◆ CONSIGNE:
Dans l'extrait sur le départ de François pour l'Université de Paris, recopiez mot pour mot tout ce qui va de « Le retour de » jusqu'à « si bien battus. ».

◆ EXTRAIT CHOISI:
+---+

Le retour de ses frères émancipa son ambition, car il était ambitieux, et nous n’en voulons d’autre garant que son départ, en 1525, pour l’Université de Paris. Quand on est appauvri et qu’on réside à Xavier, si l’on désire tout bonnement achever ses études, on va aux Universités de Salamanque ou d’Alcala ; mais si on rêve plus que des grades, si l’on se sent, si l’on se croit appelé à jouer son rôle sur la scène du monde, on prend le chemin de Paris. Peut-être aussi, à cette raison, s’ajoutait-il chez François l’envie de connaître le pays, pour lequel ses frères s’étaient si bien battus.

+---+

◆ CONTENU DES DONNÉES:
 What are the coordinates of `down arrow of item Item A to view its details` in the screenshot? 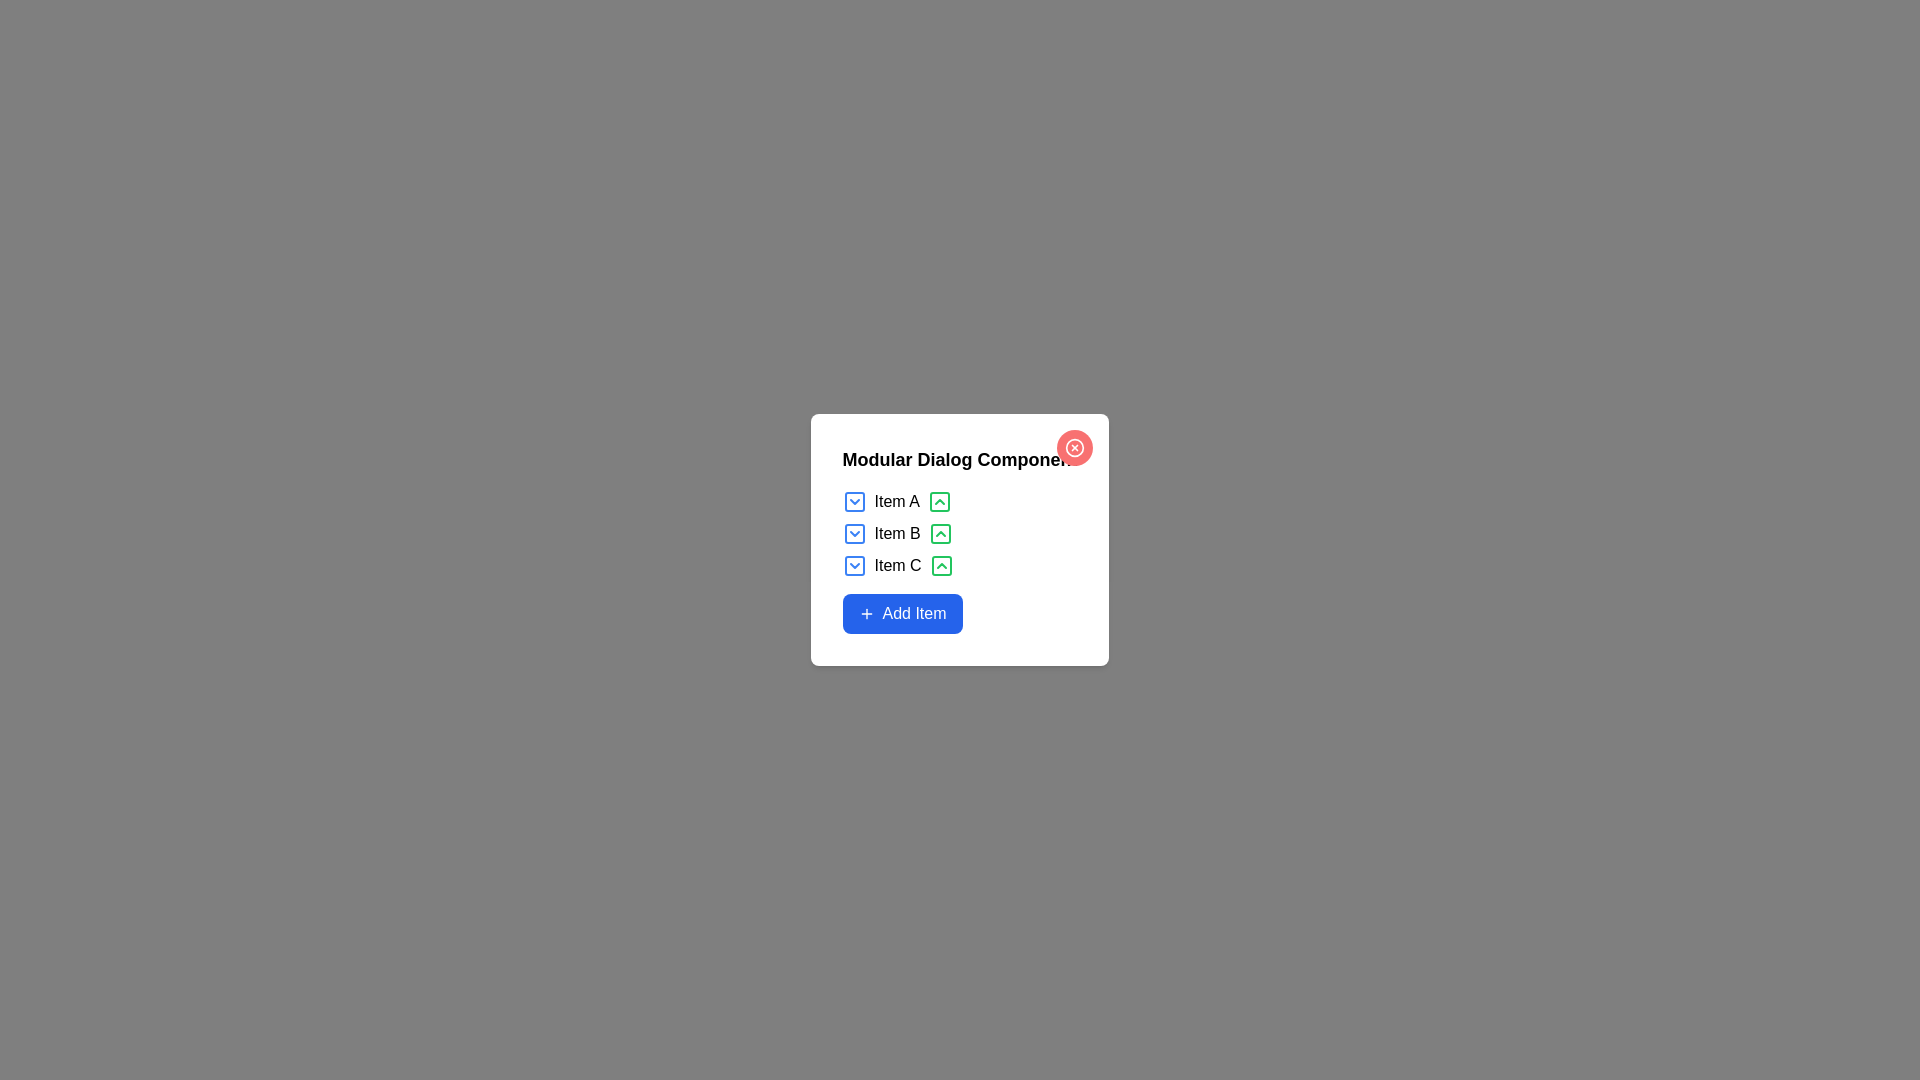 It's located at (854, 500).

+---+

◆ RÉPONSE ATTENDUE:
Le retour de ses frères émancipa son ambition, car il était ambitieux, et nous n’en voulons d’autre garant que son départ, en 1525, pour l’Université de Paris. Quand on est appauvri et qu’on réside à Xavier, si l’on désire tout bonnement achever ses études, on va aux Universités de Salamanque ou d’Alcala ; mais si on rêve plus que des grades, si l’on se sent, si l’on se croit appelé à jouer son rôle sur la scène du monde, on prend le chemin de Paris. Peut-être aussi, à cette raison, s’ajoutait-il chez François l’envie de connaître le pays, pour lequel ses frères s’étaient si bien battus.